Begin Text extract
Today’s episode is part of our “Greening My…” series—where we unpack our homes and our everyday routines to explore practical ways to make them a bit more sustainable. Let’s dive in.

Welcome back to the Seeing Green podcast. We are back with another episode in our Greeting My series where we take different parts of our homes and daily lives and explore them through a cleaner, greener living lens.

Right. And this is actually the 12th episode in the Greening My series following greeting my bathroom, bedroom, closet, pet care, meal kits, happy hours, sneakers, laundry, kids wear, men's wear, and furniture.

Wow, that is quite a growing list of great content.

It really is. And you can find these prior episodes wherever you get your podcast. or online at seeiggreen.co.

Today's topic was inspired by something many of us look forward to, plan for, and remember long after it's over. Travel, and specifically adventure travel.

Absolutely. The trips we take, the places we explore, and the experiences that stay with us. From remote landscapes to wildlife encounters, they shape how we see the world. Yet, the impact behind those journeys is easy to overlook.

So, with that, welcome to Greening My Adventure Travel, where we explore how the way we travel can be rethought through a more responsible lens.

In this episode, we'll touch on the footprint of travel, from transportation and emissions to the impact of tourism on local communities, wildlife, and ecosystems.

We'll also spotlight real world solutions -- a closer look at adventure travel services designing trips differently with smaller groups, deeper local connections, lower carbon approaches, and a growing focus on regenerative travel that aims to leave places better than they were found.
End Text extract
Begin Data shown
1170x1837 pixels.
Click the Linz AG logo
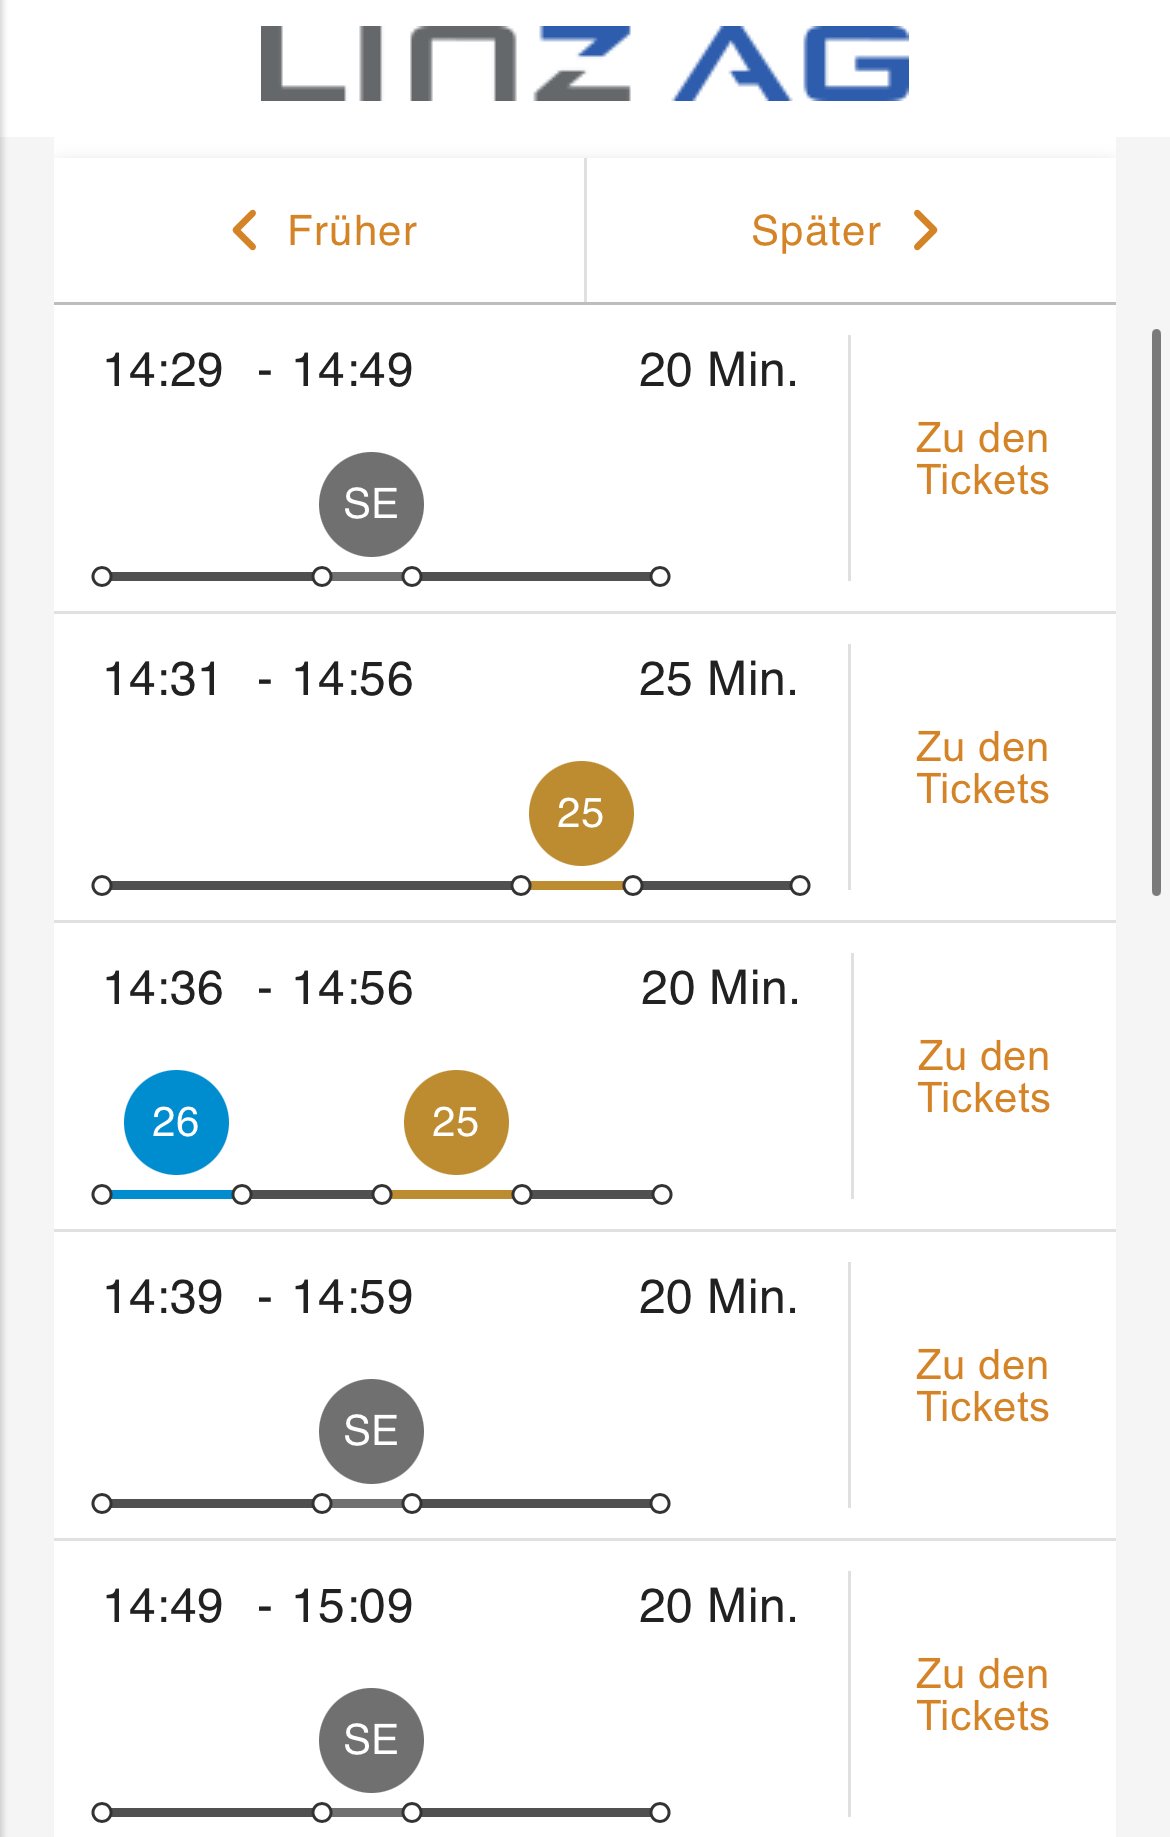[x=585, y=64]
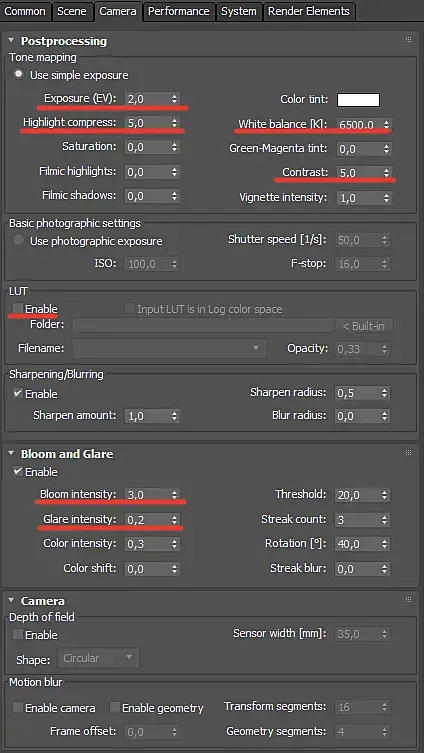Image resolution: width=424 pixels, height=753 pixels.
Task: Select Use photographic exposure radio button
Action: point(18,240)
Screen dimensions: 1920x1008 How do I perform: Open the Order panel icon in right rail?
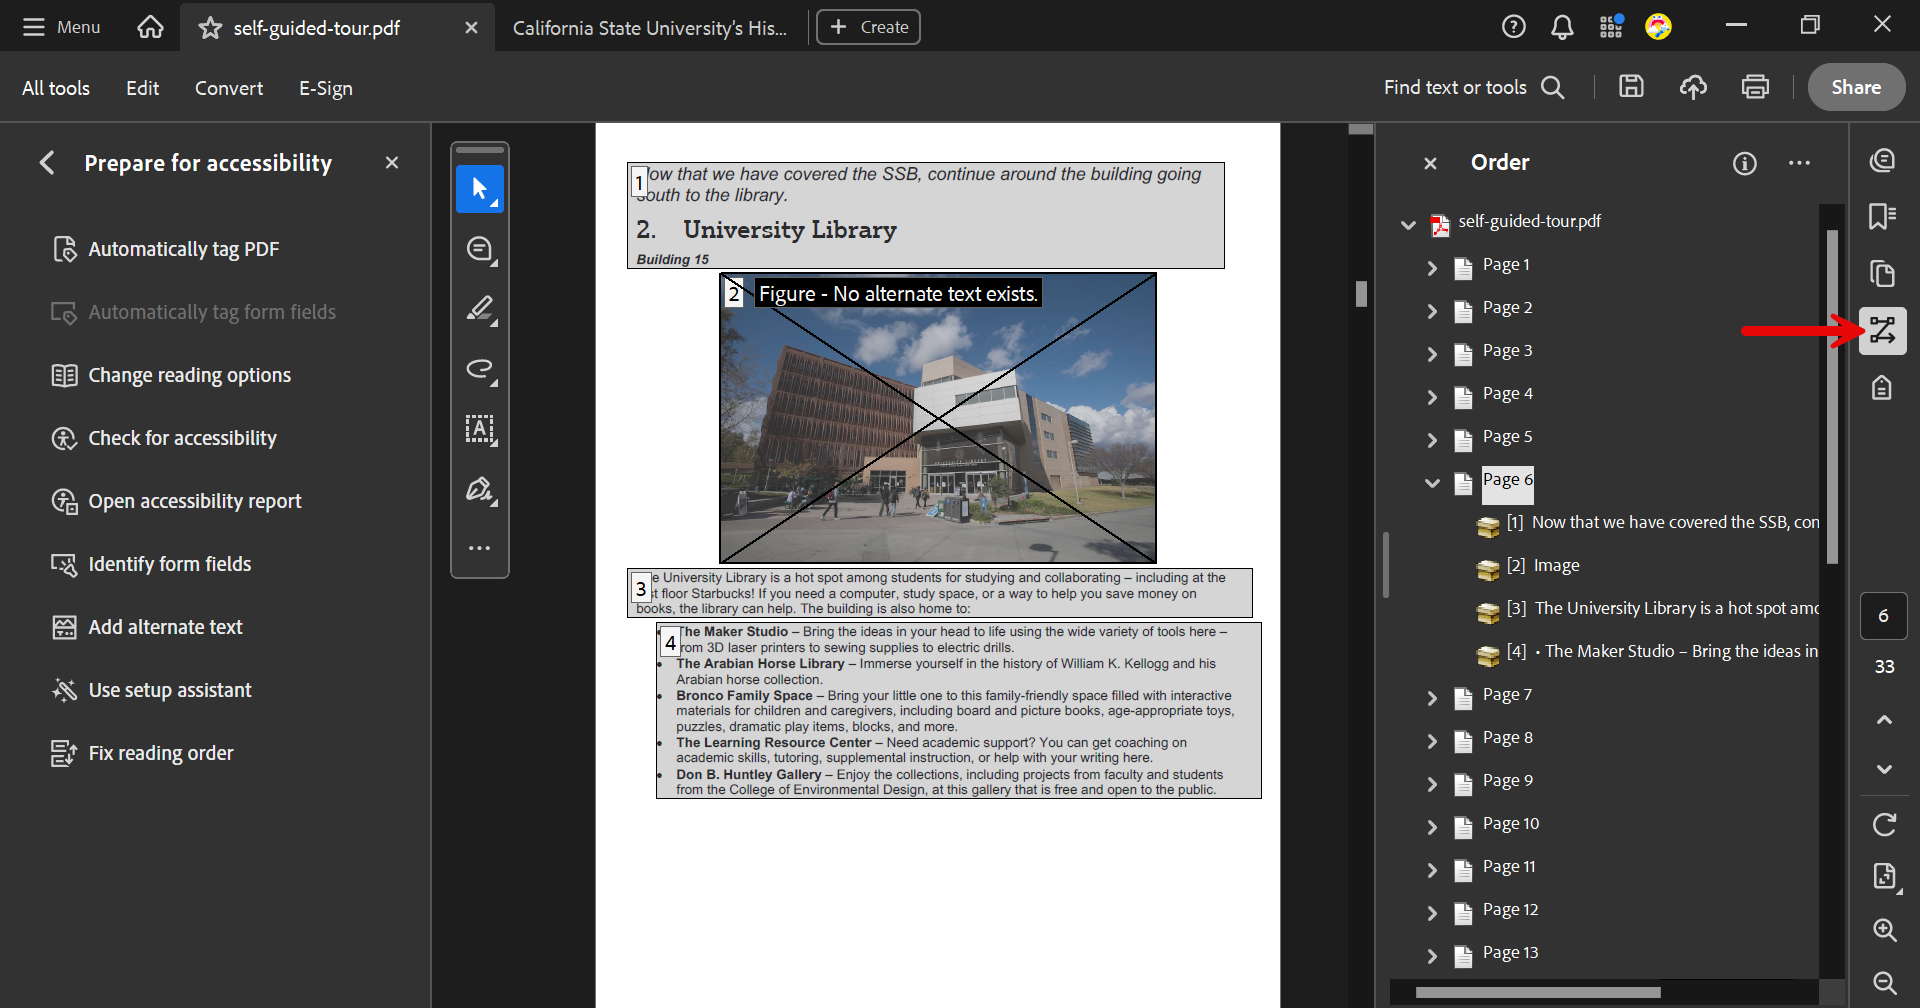1883,331
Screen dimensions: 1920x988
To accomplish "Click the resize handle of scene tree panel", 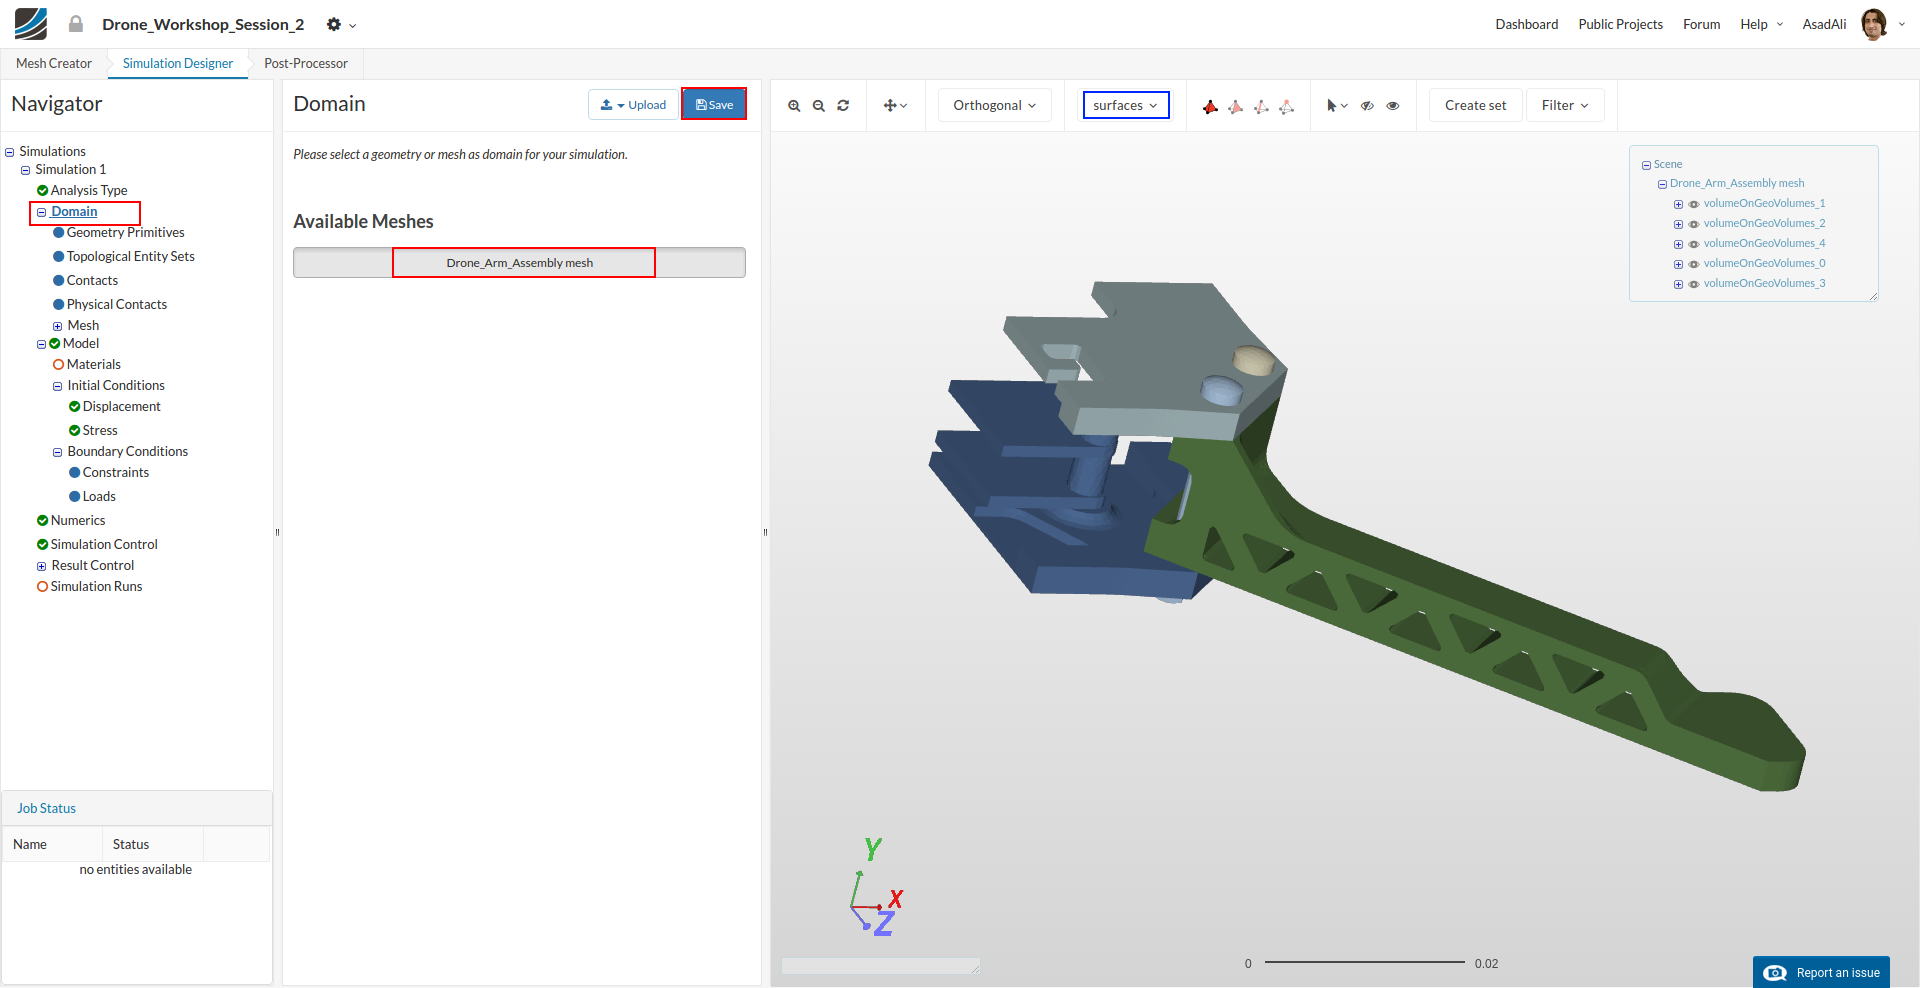I will [x=1873, y=296].
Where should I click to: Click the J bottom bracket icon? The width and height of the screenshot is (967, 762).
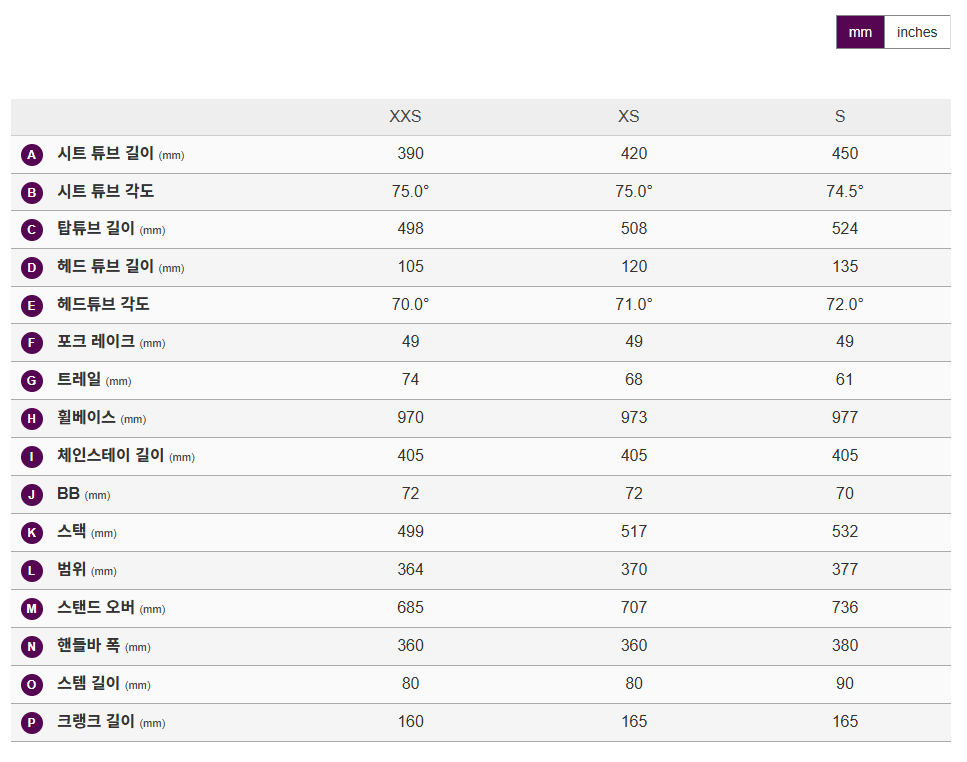32,495
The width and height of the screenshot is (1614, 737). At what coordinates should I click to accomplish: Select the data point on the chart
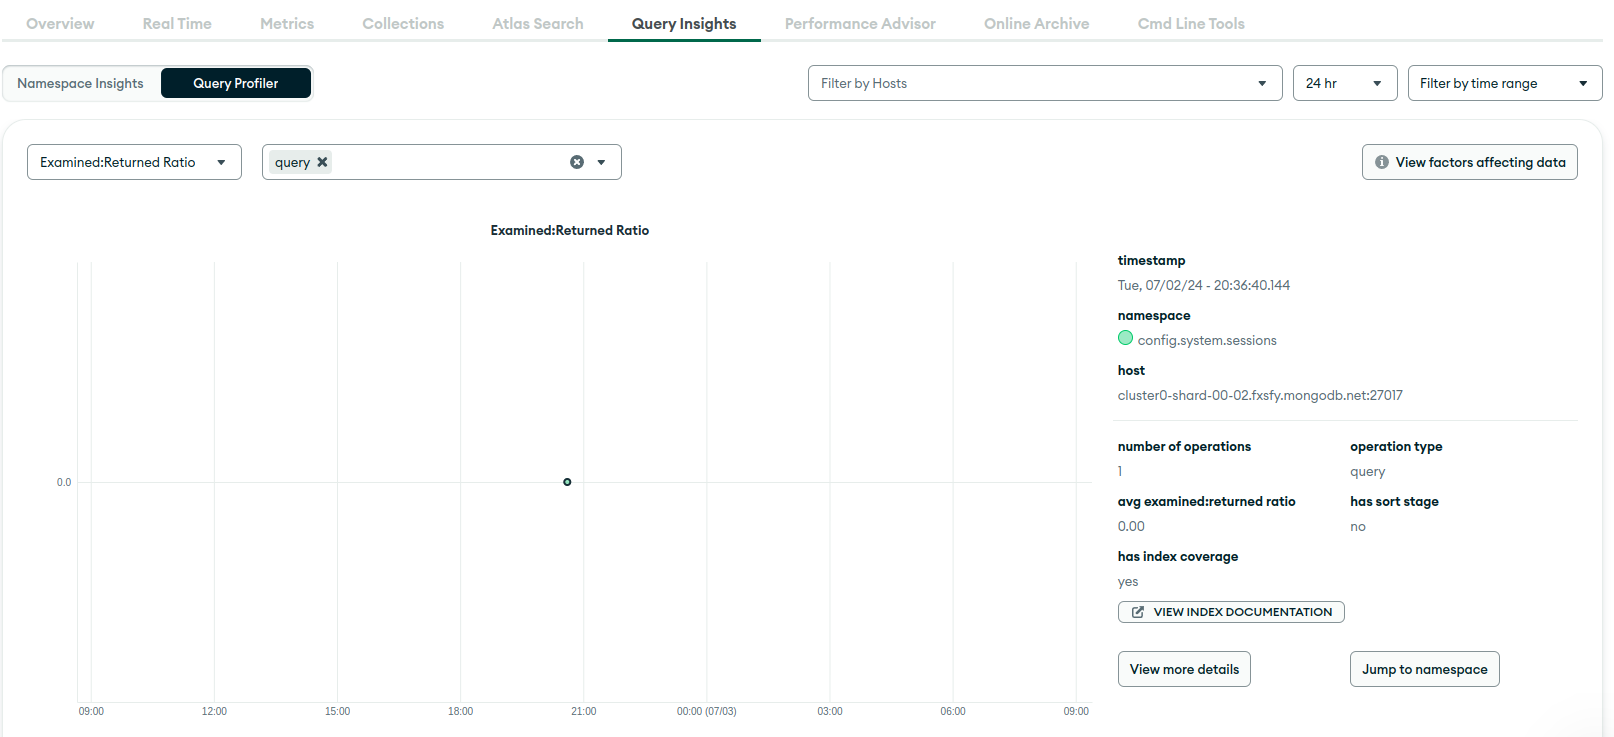coord(567,482)
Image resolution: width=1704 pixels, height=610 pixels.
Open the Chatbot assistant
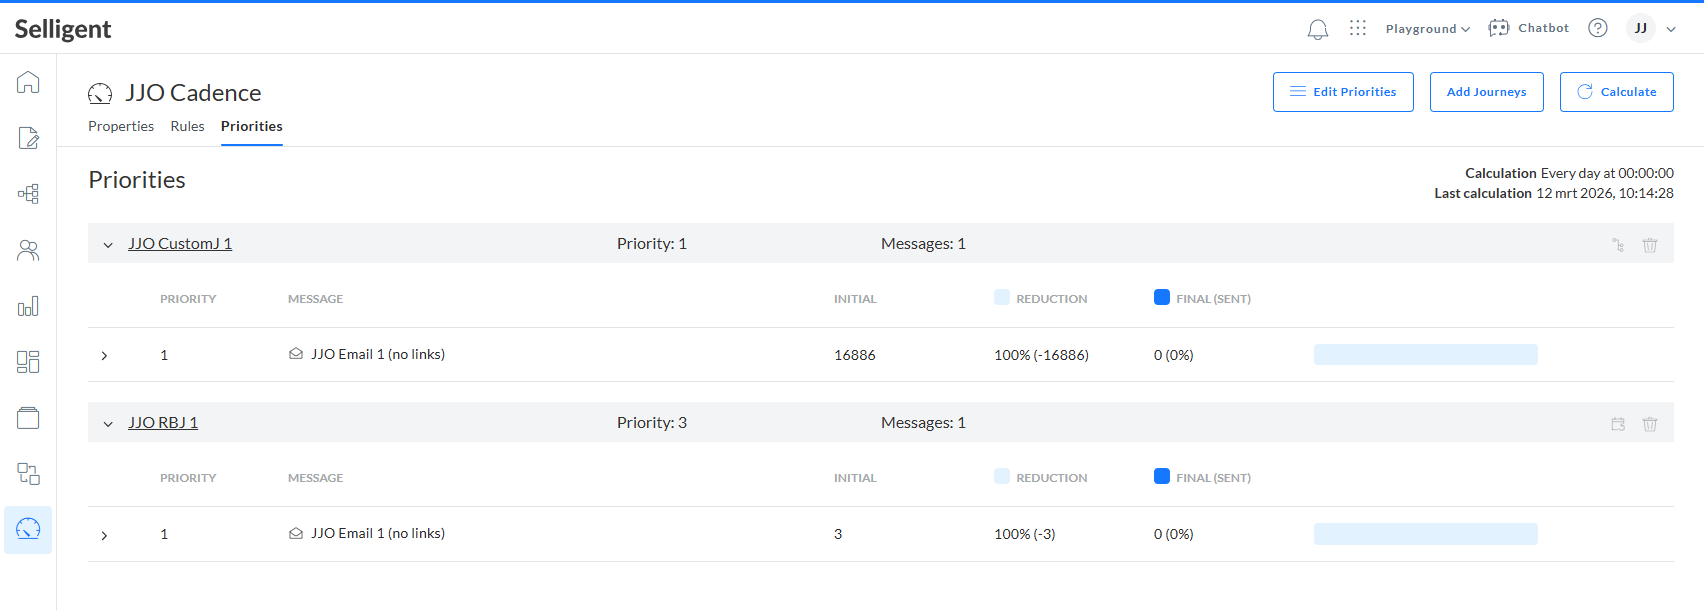click(x=1528, y=28)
End Data shown
= Tasks to carry out =
A. Copy word for word the part of the podcast transcript that opens with the words containing "Right. And this" and closes with "online at seeiggreen.co.".
B. Please sum up the podcast transcript in two sentences.
C. Carry the podcast transcript on from its last line.
The lines here have nothing to do with the podcast transcript.

= Exercise answers =
A.
Right. And this is actually the 12th episode in the Greening My series following greeting my bathroom, bedroom, closet, pet care, meal kits, happy hours, sneakers, laundry, kids wear, men's wear, and furniture.

Wow, that is quite a growing list of great content.

It really is. And you can find these prior episodes wherever you get your podcast. or online at seeiggreen.co.

B. The podcast transcript introduces Greening My Adventure Travel, the 12th episode in a series that looks at parts of homes and daily lives through a cleaner, greener living lens. The episode covers the footprint of travel, from transportation and emissions to its impact on local communities, wildlife, and ecosystems, and spotlights adventure travel services that design trips with smaller groups, deeper local connections, lower carbon approaches, and a focus on regenerative travel.

C.
As always, this episode is about progress, not perfection. Helping make the way we explore the world a little more thoughtful, intentional, and aligned with a lower impact way to travel.

Okay, let's get started. So, let's unpack this. Travel is uh it's a bit like a double-edged sword, isn't it?

Oh, entirely. I mean, on one hand, it gives us some of the greatest, most perspective shifting memories of our lives. 

Right.

But on the other hand, our wanderlust leaves a pretty heavy footprint.

It's a vital topic for this deep dive because when you look at the macro data, tourism is just an absolute economic behemoth.

It really is. I was looking at the number and it accounts for roughly 10% of global GDP.

Yeah. And it supports about one in every 10 jobs worldwide,

Which sounds phenomenal on paper. You know, one in 10 livelihoods depending on people packing a bag and exploring somewhere new.

It does. But that massive economic engine also generates about 8% of global greenhouse gas emissions.

And well, because the middle class is growing globally, that number isn't shrinking. It is actively rising.

Wow. 8%. And we can't just look at the carbon in the atmosphere, right? We have to look at what's happening on the ground level. We've all seen the news reports about overtourism.

Oh, yeah. Destinations are physically buckling under the weight of too many people.

Exactly. 

They are dealing with severe infrastructure strain.

And housing issues too, right?

Huge housing issues. The local real estate markets get entirely displaced by short-term rentals, which, you know, pushes actual residents out of their own neighborhoods. Plus, the local waste management and water systems simply weren't built to handle millions of transient visitors arriving over a short summer window.

It brings up this really fascinating kind of dark analogy from the research. On the surface, we hear that tourism brings money. We just assume that by spending our dollars in a beautiful place, we are inherently helping the local economy.

Exactly. But too often the airline you flew, the all-inclusive resort you sleep in, and the tour company that drives your bus are all owned by massive international corporations.

So the money just completely bypasses the local community.

Which is exactly why the travel industry is currently undergoing a massive paradigm shift. It raises an important question, which is, is doing less harm really enough anymore?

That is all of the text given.